Memory  /  Book Review

The Mexican Revolution as U.S. History

Making the case for why U.S. history only makes sense when told as a binational story.

The Mexican Revolution literally “changed who we are as a people,” as the migration it engendered laid the foundation of today’s Mexican American population.

This is the argument that Lytle Hernández makes in her new history of the magonistasBad Mexicans (2022). The core of her argument is that the Mexican Revolution literally “changed who we are as a people,” as the migration it engendered laid the foundation of today’s Mexican American population. The magonistas rebelled against the Díaz administration’s policies, which catered to American industrialists who exploited and even terrorized Mexican workers on both sides of the border. The PLM spearheaded these protests, outraged at the fact that wealthy Mexicans and Americans profited while peasants starved and Díaz rigged elections to stay in power. With over forty PLM focos, or local cells, in Mexico and the United States, primarily concentrated in Texas and Arizona, the organization became a transnational project. In both cause and effect, Lytle Hernández argues, the story of the magonistas is as much a part of U.S. history as Mexican history.
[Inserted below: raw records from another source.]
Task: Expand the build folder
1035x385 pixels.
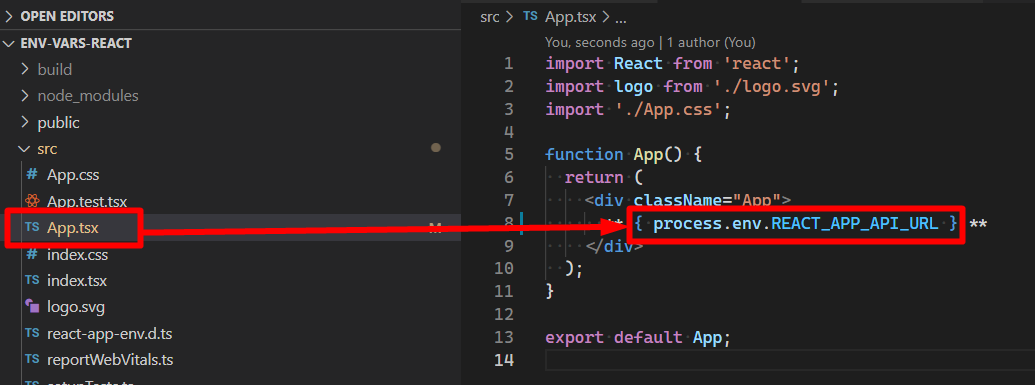Action: (25, 69)
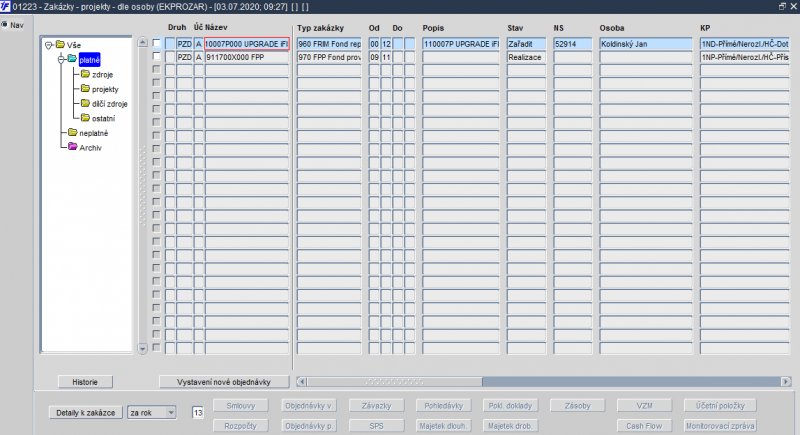Collapse the Vše tree node
800x435 pixels.
coord(48,45)
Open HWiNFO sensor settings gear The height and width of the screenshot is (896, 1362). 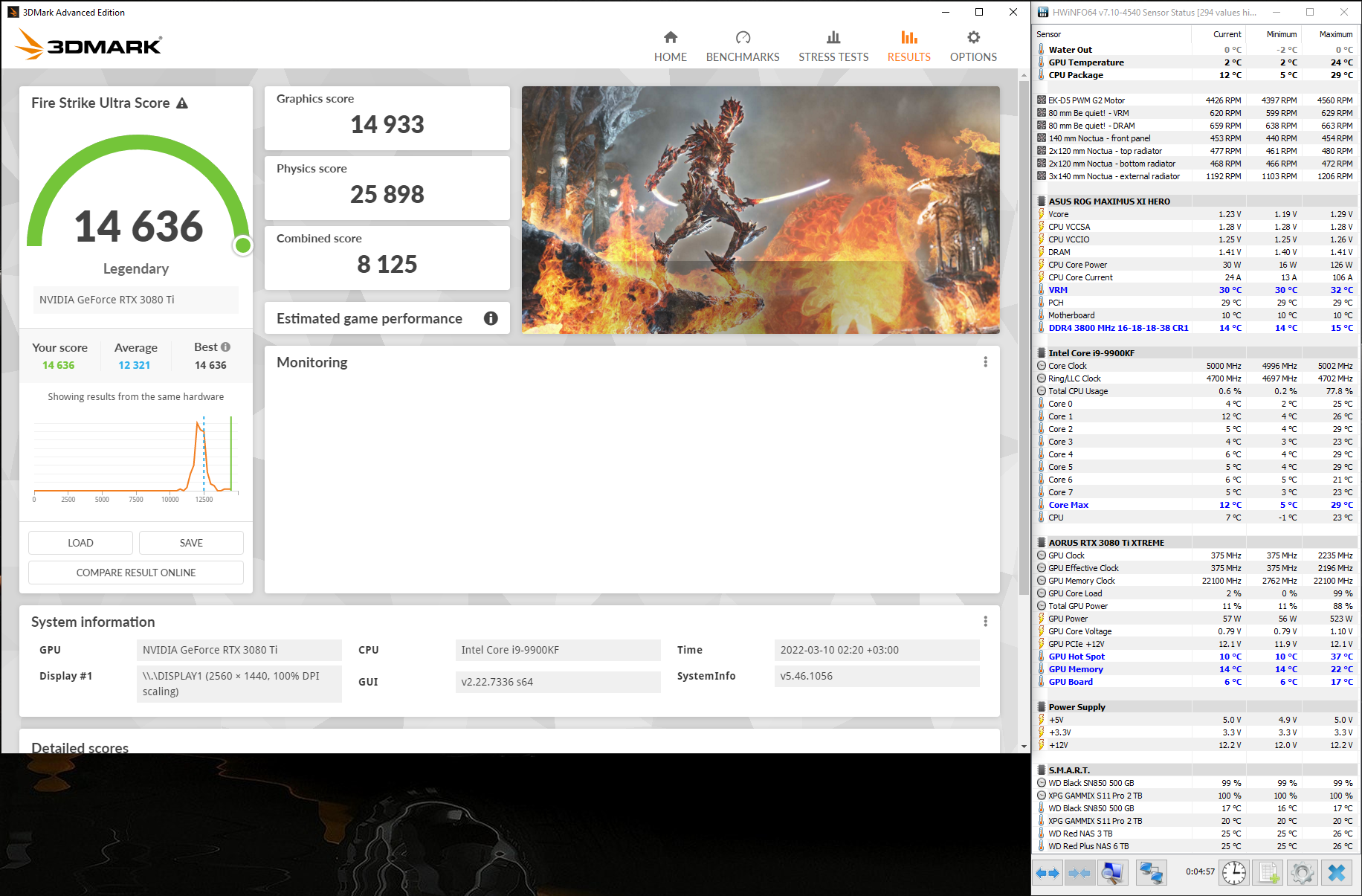point(1302,873)
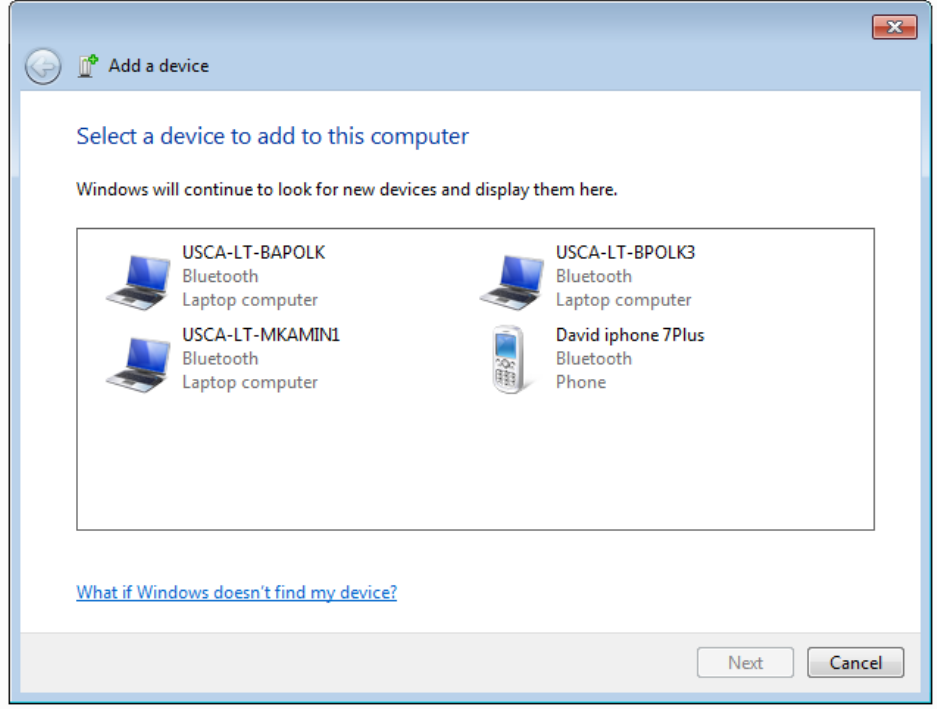
Task: Select the David iphone 7Plus phone icon
Action: (508, 360)
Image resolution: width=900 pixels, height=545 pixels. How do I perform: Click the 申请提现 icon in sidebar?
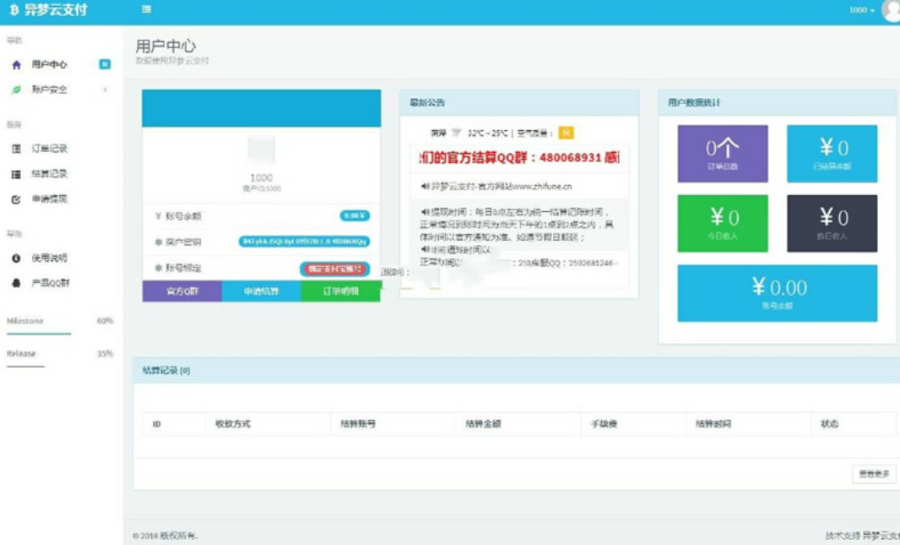click(16, 199)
The story of the Mexican Revolution is rooted in U.S. greed. Through the 1883 Land Reform Act, Díaz auctioned off many of Mexico’s natural and material resources to Gilded Age titans including J.P. Morgan, Russell Sage, the Guggenheims, the Hearsts, and the Rockefellers. They extracted oil, minerals, and rubber and invested in agriculture, transporting their mined resources to the United States via the Mexican railroad (which they owned). Meanwhile, Mexican workers and the nation’s indigenous population struggled under debt peonage. Flores Magón proclaimed the Díaz administration a “den of thieves,” but Lytle Hernández underscores that the den was underwritten by U.S. imperialism.

Americans and U.S. geography were also central to the magonistas’ survival. The U.S. police and political officials constantly pursued the Flores Magón brothers and other leaders of the PLM (they called themselves La Junta)—including Juan Sarabia, Librado Rivera, Lázaro Gutiérrez de Lara, and Práxedis Guerrero—forcing them to remain constantly on the move. San Antonio, El Paso, Los Angeles, and St. Louis are four of the most important U.S. cities in which PLM rebels hid, organized, wrote, and published, often with the aid and assistance of socialists and anarchists who lived in the United States. Some, including Jovita Idar, Mother Jones, and Emma Goldman, are familiar to many. Lesser-known elites, such as lawyer Job Harriman and socialite Elizabeth Trowbridge, used their wealth and professional expertise to support the movement. But most supporters were anonymous miners and migrant laborers who shared the magonistas’ economic beliefs.